Please transcribe, character for character, the items from the line with "143) label: アニメ・漫画" to the line with "527) label: ارسال", both included.

————————

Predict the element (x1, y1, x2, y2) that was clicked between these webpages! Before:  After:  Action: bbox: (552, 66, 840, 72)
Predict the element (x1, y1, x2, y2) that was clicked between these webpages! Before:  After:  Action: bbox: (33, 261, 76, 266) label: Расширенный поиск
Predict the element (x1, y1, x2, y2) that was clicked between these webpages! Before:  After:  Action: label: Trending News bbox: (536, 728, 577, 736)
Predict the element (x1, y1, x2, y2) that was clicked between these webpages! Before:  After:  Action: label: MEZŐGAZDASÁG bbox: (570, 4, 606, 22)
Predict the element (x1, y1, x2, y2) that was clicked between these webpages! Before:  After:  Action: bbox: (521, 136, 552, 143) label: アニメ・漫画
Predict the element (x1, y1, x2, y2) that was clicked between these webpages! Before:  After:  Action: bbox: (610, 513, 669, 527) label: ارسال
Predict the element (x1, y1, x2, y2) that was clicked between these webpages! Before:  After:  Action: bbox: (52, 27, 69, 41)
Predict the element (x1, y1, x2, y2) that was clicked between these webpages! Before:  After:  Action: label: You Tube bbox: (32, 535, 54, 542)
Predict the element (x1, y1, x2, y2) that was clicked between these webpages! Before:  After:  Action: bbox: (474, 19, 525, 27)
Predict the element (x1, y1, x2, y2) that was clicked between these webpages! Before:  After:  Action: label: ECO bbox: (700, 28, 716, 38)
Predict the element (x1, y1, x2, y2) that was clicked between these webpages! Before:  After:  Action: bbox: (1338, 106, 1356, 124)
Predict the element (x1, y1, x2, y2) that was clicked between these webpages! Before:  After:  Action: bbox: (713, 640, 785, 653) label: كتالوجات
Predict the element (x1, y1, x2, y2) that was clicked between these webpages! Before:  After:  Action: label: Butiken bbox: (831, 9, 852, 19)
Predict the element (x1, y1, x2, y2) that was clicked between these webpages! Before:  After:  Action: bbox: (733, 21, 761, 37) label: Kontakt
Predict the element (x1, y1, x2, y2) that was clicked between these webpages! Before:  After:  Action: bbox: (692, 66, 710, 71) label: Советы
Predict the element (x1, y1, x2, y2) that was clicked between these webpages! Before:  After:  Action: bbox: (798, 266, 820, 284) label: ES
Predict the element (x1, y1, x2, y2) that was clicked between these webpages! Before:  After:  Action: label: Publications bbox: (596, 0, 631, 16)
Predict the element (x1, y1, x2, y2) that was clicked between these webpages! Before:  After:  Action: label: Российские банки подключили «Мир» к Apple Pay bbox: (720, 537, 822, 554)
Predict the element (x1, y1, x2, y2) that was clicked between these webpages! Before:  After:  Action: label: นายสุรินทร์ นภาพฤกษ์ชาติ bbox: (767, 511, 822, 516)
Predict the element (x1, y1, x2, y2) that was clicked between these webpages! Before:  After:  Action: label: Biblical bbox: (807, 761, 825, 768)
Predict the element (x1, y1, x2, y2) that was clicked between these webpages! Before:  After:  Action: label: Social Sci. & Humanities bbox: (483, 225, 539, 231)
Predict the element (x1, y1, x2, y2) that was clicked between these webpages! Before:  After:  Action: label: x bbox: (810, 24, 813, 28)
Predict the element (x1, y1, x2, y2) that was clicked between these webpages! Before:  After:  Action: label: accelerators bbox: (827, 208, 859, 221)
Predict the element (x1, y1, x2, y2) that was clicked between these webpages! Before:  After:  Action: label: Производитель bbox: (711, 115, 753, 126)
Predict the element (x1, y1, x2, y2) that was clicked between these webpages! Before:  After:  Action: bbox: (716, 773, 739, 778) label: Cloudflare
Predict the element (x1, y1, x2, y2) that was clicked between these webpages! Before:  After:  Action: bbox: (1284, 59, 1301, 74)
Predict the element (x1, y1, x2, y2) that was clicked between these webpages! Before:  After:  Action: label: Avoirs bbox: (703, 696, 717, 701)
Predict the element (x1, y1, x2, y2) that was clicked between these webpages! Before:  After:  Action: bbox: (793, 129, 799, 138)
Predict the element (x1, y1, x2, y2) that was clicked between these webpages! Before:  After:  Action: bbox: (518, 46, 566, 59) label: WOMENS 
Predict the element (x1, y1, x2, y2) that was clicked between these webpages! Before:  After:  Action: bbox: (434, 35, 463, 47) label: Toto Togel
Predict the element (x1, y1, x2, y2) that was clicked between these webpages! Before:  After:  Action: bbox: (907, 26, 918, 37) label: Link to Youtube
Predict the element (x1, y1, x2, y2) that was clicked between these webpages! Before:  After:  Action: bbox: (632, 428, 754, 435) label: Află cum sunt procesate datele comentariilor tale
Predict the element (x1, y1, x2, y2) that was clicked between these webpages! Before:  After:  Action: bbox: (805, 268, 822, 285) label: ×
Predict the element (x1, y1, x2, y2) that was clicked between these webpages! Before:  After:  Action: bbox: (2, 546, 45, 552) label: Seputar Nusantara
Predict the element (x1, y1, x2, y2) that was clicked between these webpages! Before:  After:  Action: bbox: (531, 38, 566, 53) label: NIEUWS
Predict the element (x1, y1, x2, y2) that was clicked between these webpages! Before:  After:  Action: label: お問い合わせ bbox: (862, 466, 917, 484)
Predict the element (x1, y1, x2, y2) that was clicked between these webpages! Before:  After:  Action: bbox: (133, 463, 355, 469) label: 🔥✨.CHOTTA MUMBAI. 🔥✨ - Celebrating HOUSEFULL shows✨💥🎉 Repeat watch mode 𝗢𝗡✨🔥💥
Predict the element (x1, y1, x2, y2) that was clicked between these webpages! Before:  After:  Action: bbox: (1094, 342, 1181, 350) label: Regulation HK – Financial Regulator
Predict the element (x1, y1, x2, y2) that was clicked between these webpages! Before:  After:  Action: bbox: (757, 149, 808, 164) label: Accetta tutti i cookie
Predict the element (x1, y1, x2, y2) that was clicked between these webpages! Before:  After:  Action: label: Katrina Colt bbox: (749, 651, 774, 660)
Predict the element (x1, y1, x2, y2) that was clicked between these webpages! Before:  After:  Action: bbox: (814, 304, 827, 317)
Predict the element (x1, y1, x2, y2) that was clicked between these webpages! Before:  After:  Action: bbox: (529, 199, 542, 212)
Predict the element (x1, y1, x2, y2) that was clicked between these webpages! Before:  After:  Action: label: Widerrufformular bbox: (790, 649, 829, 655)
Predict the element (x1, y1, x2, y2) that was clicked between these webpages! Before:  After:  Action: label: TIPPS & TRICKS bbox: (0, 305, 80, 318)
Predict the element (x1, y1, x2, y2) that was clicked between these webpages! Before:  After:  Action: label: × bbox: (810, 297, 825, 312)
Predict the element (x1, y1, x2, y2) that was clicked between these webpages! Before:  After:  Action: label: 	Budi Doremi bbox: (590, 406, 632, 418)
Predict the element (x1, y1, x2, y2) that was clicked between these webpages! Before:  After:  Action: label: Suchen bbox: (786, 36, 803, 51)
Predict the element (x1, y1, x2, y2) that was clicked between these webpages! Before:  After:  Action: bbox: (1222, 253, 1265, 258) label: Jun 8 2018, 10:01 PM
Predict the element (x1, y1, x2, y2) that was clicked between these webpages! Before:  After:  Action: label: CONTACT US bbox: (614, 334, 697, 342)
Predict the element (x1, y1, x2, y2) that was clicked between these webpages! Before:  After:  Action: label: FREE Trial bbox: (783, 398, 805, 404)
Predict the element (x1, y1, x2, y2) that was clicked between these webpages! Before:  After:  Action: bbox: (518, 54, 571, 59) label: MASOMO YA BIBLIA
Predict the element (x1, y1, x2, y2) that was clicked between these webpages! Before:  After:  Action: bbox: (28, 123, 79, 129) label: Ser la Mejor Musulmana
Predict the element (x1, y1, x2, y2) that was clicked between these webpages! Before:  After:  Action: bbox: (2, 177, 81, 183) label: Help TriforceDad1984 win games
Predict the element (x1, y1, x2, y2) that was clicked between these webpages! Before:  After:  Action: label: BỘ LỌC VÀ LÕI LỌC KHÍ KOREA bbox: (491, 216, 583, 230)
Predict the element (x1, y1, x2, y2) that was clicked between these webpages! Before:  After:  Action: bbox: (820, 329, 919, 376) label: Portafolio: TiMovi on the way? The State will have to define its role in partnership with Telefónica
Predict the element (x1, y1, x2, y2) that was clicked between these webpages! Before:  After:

————————

TASK OUTPUT –
Predict the element (x1, y1, x2, y2) that was clicked between these webpages! Before:  After:  Action: bbox: (521, 136, 552, 143) label: アニメ・漫画
Predict the element (x1, y1, x2, y2) that was clicked between these webpages! Before:  After:  Action: bbox: (610, 513, 669, 527) label: ارسال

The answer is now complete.